**WHAT YOU ARE ASKED TO DO**
Every line of the data below is to be retyped exactly.

**MATERIALS PROVIDED**

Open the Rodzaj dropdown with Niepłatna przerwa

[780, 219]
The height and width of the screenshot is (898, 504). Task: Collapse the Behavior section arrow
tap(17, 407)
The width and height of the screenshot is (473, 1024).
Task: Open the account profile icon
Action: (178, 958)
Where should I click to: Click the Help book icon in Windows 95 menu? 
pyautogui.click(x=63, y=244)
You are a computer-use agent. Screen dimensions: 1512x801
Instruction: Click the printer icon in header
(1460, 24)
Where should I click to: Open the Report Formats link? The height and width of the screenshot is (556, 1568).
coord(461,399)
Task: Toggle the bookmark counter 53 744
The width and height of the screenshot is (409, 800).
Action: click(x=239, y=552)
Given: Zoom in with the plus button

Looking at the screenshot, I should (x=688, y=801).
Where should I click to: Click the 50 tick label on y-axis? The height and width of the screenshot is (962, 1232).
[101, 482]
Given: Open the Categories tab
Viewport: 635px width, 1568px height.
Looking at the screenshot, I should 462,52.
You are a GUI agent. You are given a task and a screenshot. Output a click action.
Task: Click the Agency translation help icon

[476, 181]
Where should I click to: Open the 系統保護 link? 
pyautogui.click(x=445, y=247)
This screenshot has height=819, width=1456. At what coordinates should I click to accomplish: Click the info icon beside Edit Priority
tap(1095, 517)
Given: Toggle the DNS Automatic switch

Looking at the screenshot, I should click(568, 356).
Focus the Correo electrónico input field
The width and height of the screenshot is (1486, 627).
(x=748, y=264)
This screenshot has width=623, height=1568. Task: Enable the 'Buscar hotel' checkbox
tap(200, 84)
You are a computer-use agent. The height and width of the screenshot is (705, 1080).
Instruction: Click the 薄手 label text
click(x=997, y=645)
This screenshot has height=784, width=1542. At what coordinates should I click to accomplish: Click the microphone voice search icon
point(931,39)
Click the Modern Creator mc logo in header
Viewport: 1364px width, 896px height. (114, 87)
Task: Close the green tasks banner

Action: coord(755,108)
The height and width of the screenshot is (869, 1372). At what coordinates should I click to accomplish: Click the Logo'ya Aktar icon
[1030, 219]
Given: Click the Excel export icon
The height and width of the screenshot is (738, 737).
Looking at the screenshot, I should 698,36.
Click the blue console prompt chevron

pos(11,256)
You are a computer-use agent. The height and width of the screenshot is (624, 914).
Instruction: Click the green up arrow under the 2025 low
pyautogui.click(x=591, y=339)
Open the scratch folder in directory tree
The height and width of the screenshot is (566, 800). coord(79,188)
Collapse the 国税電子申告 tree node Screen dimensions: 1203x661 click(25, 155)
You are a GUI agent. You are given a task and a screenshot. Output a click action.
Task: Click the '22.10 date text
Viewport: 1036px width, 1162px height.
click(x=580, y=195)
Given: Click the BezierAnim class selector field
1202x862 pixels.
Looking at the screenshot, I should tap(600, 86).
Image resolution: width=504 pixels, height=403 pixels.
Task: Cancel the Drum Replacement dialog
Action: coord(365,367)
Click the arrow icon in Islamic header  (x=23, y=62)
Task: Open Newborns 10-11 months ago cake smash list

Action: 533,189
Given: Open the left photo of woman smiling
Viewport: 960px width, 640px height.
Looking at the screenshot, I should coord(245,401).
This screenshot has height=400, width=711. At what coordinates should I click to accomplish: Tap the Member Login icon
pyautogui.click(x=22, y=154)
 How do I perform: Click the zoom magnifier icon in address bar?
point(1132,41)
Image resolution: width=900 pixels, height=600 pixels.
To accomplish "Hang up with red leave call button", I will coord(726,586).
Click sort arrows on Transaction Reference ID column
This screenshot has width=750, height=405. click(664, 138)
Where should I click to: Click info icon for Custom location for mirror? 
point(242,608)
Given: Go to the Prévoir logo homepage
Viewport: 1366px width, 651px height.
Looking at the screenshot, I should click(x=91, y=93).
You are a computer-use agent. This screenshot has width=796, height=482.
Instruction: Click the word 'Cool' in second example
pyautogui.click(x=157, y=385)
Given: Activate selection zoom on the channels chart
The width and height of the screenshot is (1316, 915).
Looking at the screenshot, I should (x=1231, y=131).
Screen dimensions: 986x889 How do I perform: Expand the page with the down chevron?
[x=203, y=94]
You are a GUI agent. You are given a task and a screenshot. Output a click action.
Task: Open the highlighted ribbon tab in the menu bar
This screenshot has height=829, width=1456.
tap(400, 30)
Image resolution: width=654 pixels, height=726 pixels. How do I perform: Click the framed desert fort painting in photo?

**EXPECTED ANSWER**
Open the Rodzaj dropdown with Niepłatna przerwa

[780, 219]
The height and width of the screenshot is (898, 504). Task: Collapse the Behavior section arrow
tap(17, 407)
The width and height of the screenshot is (473, 1024).
Task: Open the account profile icon
Action: (178, 958)
Where should I click to: Click the Help book icon in Windows 95 menu? 
pyautogui.click(x=63, y=244)
You are a computer-use agent. Screen dimensions: 1512x801
Instruction: Click the printer icon in header
(1460, 24)
Where should I click to: Open the Report Formats link? The height and width of the screenshot is (556, 1568).
coord(461,399)
Task: Toggle the bookmark counter 53 744
The width and height of the screenshot is (409, 800).
Action: click(x=239, y=552)
Given: Zoom in with the plus button

Looking at the screenshot, I should (x=688, y=801).
Where should I click to: Click the 50 tick label on y-axis? The height and width of the screenshot is (962, 1232).
[101, 482]
Given: Open the Categories tab
Viewport: 635px width, 1568px height.
Looking at the screenshot, I should 462,52.
You are a GUI agent. You are given a task and a screenshot. Output a click action.
Task: Click the Agency translation help icon

[476, 181]
Where should I click to: Open the 系統保護 link? 
pyautogui.click(x=445, y=247)
This screenshot has height=819, width=1456. At what coordinates should I click to accomplish: Click the info icon beside Edit Priority
tap(1095, 517)
Given: Toggle the DNS Automatic switch

Looking at the screenshot, I should click(568, 356).
Focus the Correo electrónico input field
The width and height of the screenshot is (1486, 627).
(x=748, y=264)
This screenshot has width=623, height=1568. Task: Enable the 'Buscar hotel' checkbox
tap(200, 84)
You are a computer-use agent. The height and width of the screenshot is (705, 1080).
Instruction: Click the 薄手 label text
click(x=997, y=645)
This screenshot has height=784, width=1542. At what coordinates should I click to accomplish: Click the microphone voice search icon
point(931,39)
Click the Modern Creator mc logo in header
Viewport: 1364px width, 896px height. (114, 87)
Task: Close the green tasks banner

Action: coord(755,108)
The height and width of the screenshot is (869, 1372). At what coordinates should I click to accomplish: Click the Logo'ya Aktar icon
[1030, 219]
Given: Click the Excel export icon
The height and width of the screenshot is (738, 737).
Looking at the screenshot, I should 698,36.
Click the blue console prompt chevron

pos(11,256)
You are a computer-use agent. The height and width of the screenshot is (624, 914).
Instruction: Click the green up arrow under the 2025 low
pyautogui.click(x=591, y=339)
Open the scratch folder in directory tree
The height and width of the screenshot is (566, 800). coord(79,188)
Collapse the 国税電子申告 tree node Screen dimensions: 1203x661 click(25, 155)
You are a GUI agent. You are given a task and a screenshot. Output a click action.
Task: Click the '22.10 date text
Viewport: 1036px width, 1162px height.
click(x=580, y=195)
Given: Click the BezierAnim class selector field
1202x862 pixels.
Looking at the screenshot, I should tap(600, 86).
Image resolution: width=504 pixels, height=403 pixels.
Task: Cancel the Drum Replacement dialog
Action: coord(365,367)
Click the arrow icon in Islamic header  (x=23, y=62)
Task: Open Newborns 10-11 months ago cake smash list

Action: 533,189
Given: Open the left photo of woman smiling
Viewport: 960px width, 640px height.
Looking at the screenshot, I should coord(245,401).
This screenshot has height=400, width=711. At what coordinates should I click to accomplish: Tap the Member Login icon
pyautogui.click(x=22, y=154)
 How do I perform: Click the zoom magnifier icon in address bar?
point(1132,41)
Image resolution: width=900 pixels, height=600 pixels.
To accomplish "Hang up with red leave call button", I will coord(726,586).
Click sort arrows on Transaction Reference ID column
This screenshot has width=750, height=405. click(664, 138)
Where should I click to: Click info icon for Custom location for mirror? 
point(242,608)
Given: Go to the Prévoir logo homepage
Viewport: 1366px width, 651px height.
Looking at the screenshot, I should click(x=91, y=93).
You are a computer-use agent. This screenshot has width=796, height=482.
Instruction: Click the word 'Cool' in second example
pyautogui.click(x=157, y=385)
Given: Activate selection zoom on the channels chart
The width and height of the screenshot is (1316, 915).
Looking at the screenshot, I should (x=1231, y=131).
Screen dimensions: 986x889 How do I perform: Expand the page with the down chevron?
[x=203, y=94]
You are a GUI agent. You are given a task and a screenshot. Output a click action.
Task: Open the highlighted ribbon tab in the menu bar
This screenshot has height=829, width=1456.
tap(400, 30)
Image resolution: width=654 pixels, height=726 pixels. How do I perform: Click the framed desert fort painting in photo?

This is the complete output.